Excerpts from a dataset
-*-

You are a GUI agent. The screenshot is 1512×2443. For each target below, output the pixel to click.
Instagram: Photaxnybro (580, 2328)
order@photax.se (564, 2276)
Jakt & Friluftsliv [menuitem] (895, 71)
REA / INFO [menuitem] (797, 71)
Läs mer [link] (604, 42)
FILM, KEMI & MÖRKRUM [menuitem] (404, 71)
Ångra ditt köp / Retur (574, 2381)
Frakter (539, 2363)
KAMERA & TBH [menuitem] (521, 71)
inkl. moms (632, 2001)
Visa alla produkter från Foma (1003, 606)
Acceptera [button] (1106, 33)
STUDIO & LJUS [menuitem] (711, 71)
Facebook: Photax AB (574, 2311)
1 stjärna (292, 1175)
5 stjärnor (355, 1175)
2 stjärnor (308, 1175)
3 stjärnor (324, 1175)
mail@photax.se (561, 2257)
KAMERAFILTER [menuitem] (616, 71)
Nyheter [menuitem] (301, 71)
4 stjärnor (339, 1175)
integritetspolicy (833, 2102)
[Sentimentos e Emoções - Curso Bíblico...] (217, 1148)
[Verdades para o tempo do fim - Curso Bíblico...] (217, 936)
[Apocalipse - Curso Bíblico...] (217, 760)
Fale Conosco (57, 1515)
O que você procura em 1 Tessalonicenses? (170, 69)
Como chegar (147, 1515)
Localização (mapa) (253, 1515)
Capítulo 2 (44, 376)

-*-

Set down every record above exactly as written.

You are a GUI agent. The screenshot is 1512×2443. For each target below, output the pixel to click.
Instagram: Photaxnybro (580, 2328)
order@photax.se (564, 2276)
Jakt & Friluftsliv [menuitem] (895, 71)
REA / INFO [menuitem] (797, 71)
Läs mer [link] (604, 42)
FILM, KEMI & MÖRKRUM [menuitem] (404, 71)
Ångra ditt köp / Retur (574, 2381)
Frakter (539, 2363)
KAMERA & TBH [menuitem] (521, 71)
inkl. moms (632, 2001)
Visa alla produkter från Foma (1003, 606)
Acceptera [button] (1106, 33)
STUDIO & LJUS [menuitem] (711, 71)
Facebook: Photax AB (574, 2311)
1 stjärna (292, 1175)
5 stjärnor (355, 1175)
2 stjärnor (308, 1175)
3 stjärnor (324, 1175)
mail@photax.se (561, 2257)
KAMERAFILTER [menuitem] (616, 71)
Nyheter [menuitem] (301, 71)
4 stjärnor (339, 1175)
integritetspolicy (833, 2102)
[Sentimentos e Emoções - Curso Bíblico...] (217, 1148)
[Verdades para o tempo do fim - Curso Bíblico...] (217, 936)
[Apocalipse - Curso Bíblico...] (217, 760)
Fale Conosco (57, 1515)
O que você procura em 1 Tessalonicenses? (170, 69)
Como chegar (147, 1515)
Localização (mapa) (253, 1515)
Capítulo 2 (44, 376)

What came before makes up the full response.